**EXERCISE DATA**
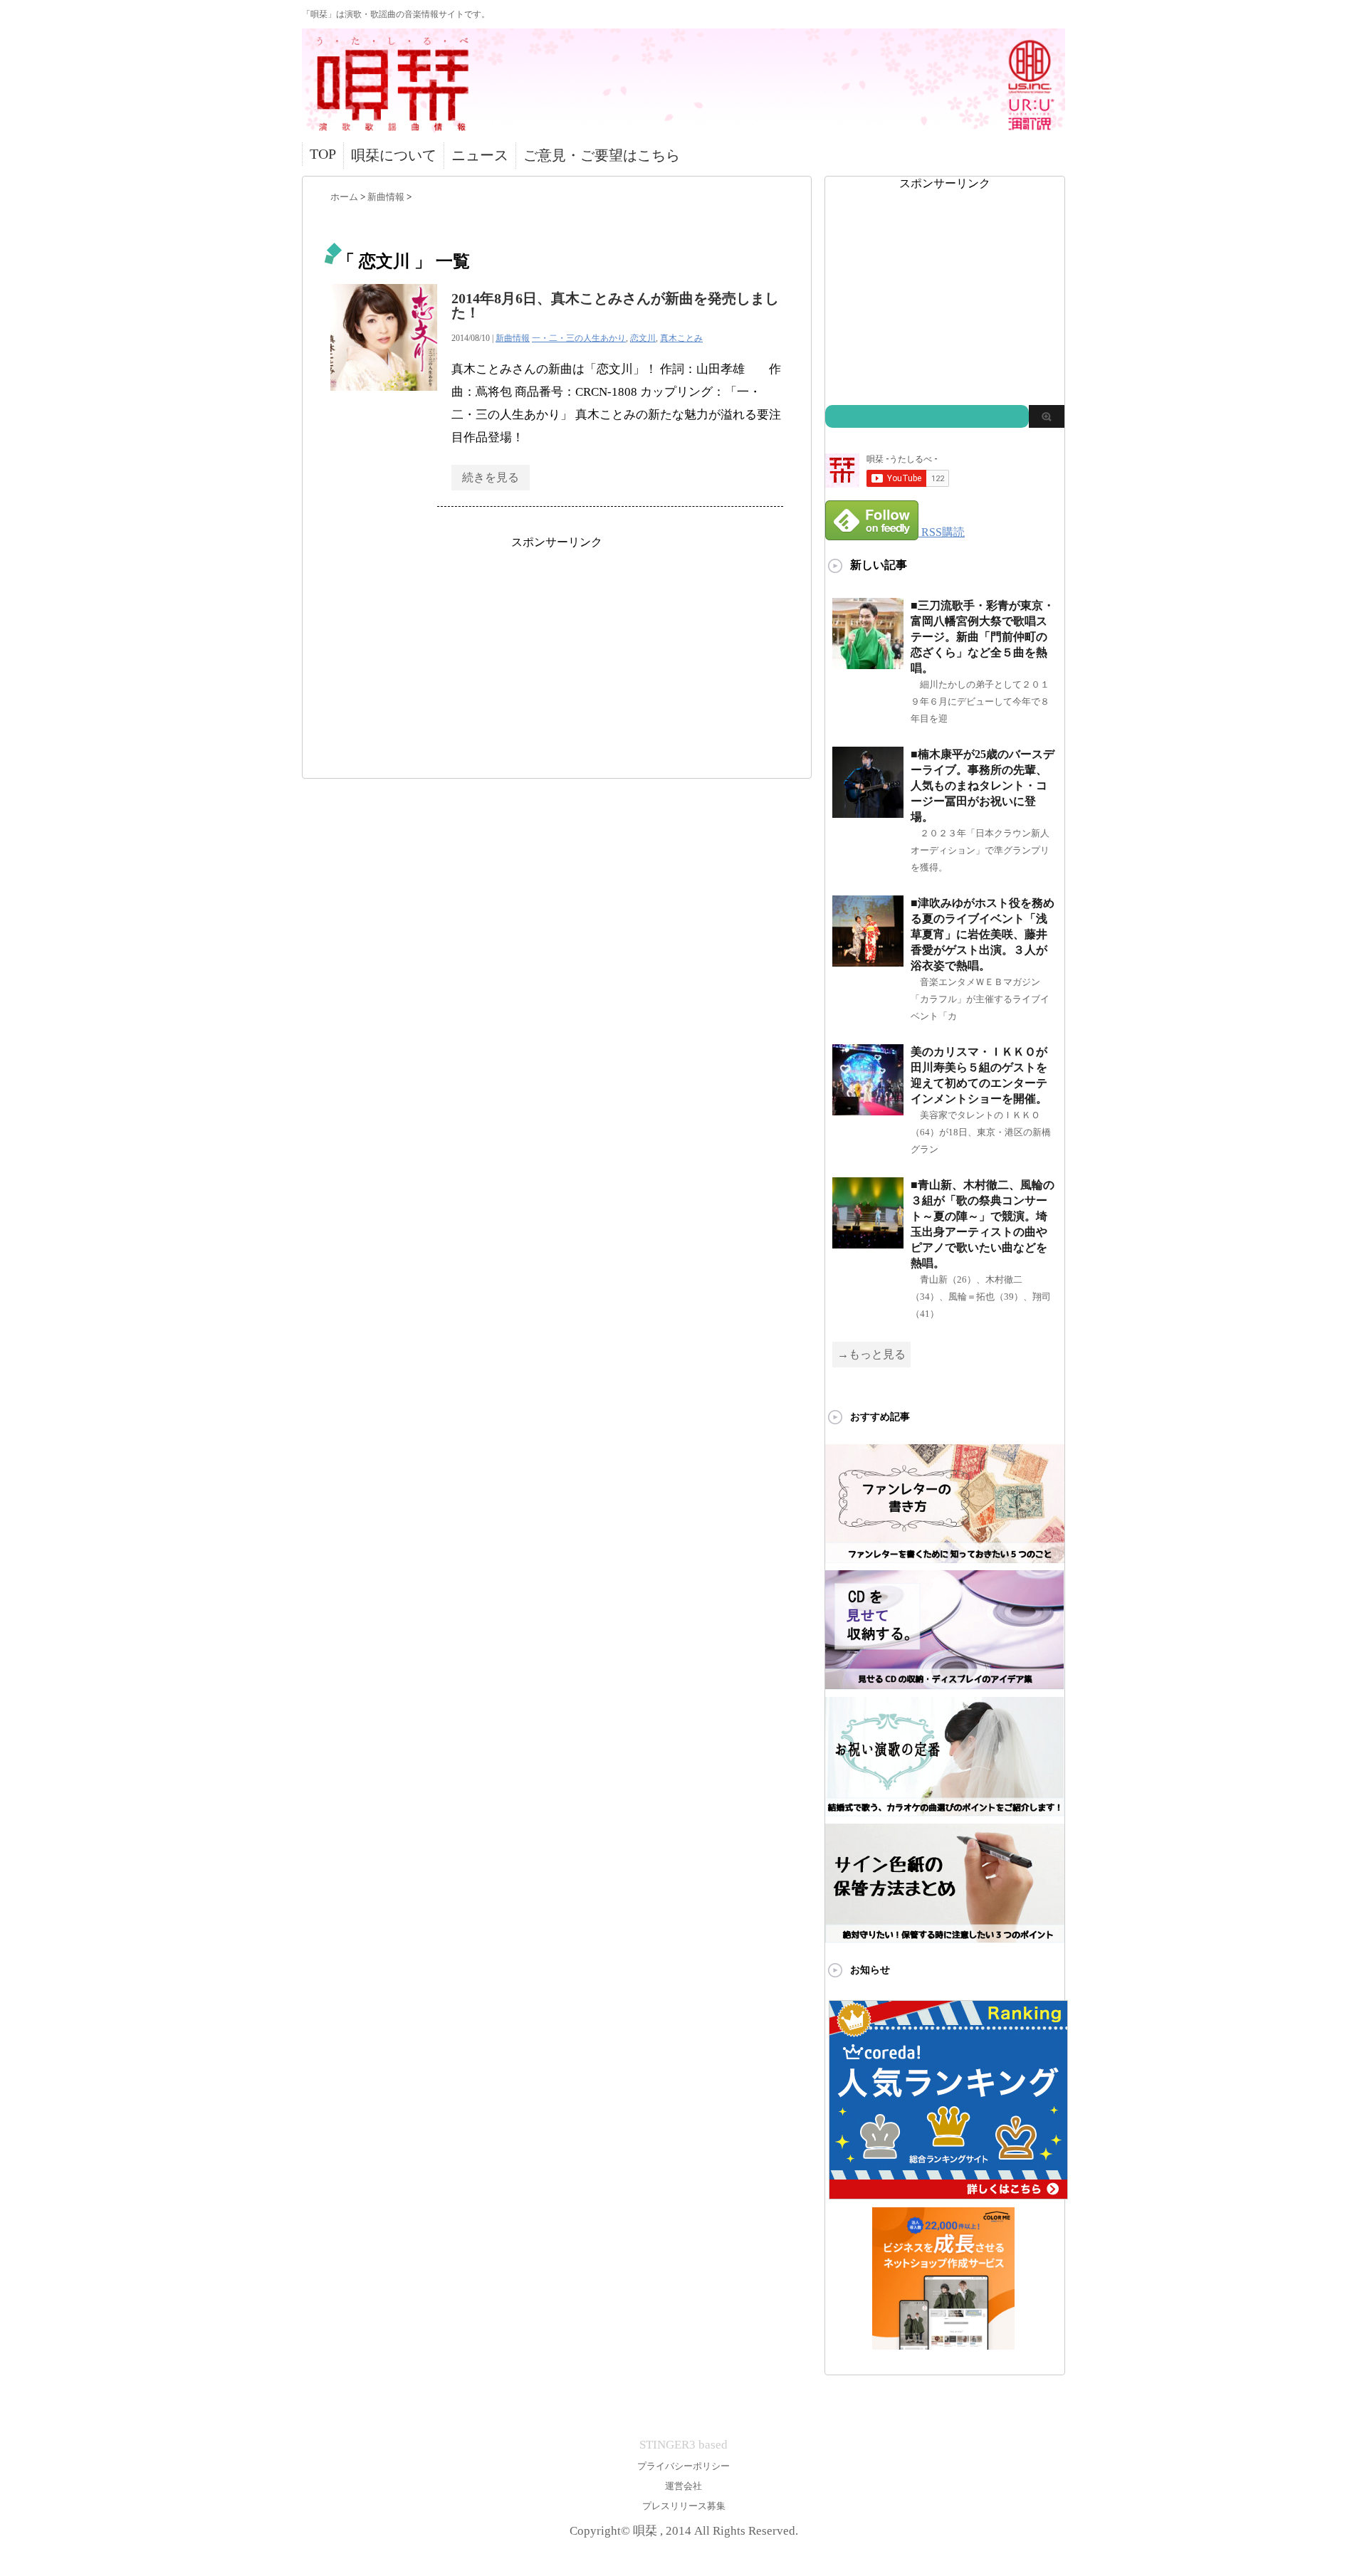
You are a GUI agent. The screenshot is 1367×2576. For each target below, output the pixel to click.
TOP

---

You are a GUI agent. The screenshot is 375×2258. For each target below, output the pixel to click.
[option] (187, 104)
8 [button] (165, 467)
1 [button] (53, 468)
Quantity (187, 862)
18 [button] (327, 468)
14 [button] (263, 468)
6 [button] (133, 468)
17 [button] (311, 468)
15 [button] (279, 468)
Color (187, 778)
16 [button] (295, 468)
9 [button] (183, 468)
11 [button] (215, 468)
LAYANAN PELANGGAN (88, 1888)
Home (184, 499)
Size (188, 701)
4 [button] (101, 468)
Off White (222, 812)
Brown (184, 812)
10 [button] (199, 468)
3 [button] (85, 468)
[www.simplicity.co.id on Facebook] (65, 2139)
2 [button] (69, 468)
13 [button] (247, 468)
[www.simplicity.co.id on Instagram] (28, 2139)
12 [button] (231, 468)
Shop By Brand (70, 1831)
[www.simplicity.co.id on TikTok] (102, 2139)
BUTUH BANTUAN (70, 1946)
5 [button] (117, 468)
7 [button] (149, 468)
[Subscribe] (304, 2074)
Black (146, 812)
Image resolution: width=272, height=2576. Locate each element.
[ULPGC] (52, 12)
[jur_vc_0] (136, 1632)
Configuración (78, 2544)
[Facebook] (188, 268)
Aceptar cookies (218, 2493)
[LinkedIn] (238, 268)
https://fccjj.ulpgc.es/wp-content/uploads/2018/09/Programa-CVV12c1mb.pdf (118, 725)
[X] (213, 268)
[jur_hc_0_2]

--

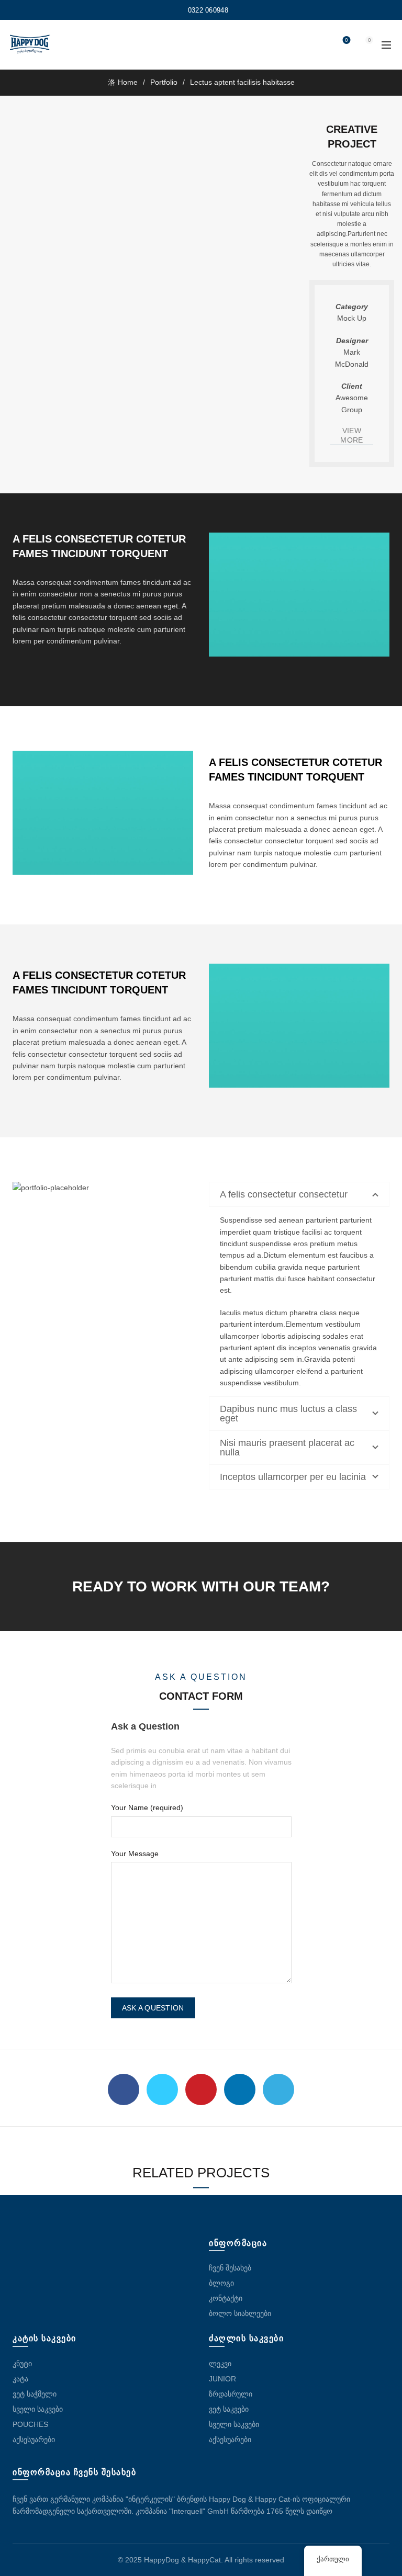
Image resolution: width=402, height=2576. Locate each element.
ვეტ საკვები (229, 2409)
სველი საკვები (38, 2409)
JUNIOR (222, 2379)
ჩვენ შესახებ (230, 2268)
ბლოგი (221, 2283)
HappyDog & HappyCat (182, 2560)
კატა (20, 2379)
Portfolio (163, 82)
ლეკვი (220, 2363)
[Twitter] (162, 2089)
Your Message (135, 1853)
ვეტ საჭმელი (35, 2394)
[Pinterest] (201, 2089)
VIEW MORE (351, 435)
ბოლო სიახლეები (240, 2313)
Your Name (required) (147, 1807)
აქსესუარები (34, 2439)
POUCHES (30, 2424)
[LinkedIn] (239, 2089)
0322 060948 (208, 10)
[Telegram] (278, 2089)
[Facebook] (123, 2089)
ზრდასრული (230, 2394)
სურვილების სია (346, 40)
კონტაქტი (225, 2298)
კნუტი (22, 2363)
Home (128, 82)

**YOUR TASK**
Beginning at the line with "[LinkedIn] (239, 2089)" and stopping after the line with "Home (128, 82)", please write out every line of the data above exactly and nothing else.

**WRITTEN SOLUTION**
[LinkedIn] (239, 2089)
0322 060948 (208, 10)
[Telegram] (278, 2089)
[Facebook] (123, 2089)
ზრდასრული (230, 2394)
სურვილების სია (346, 40)
კონტაქტი (225, 2298)
კნუტი (22, 2363)
Home (128, 82)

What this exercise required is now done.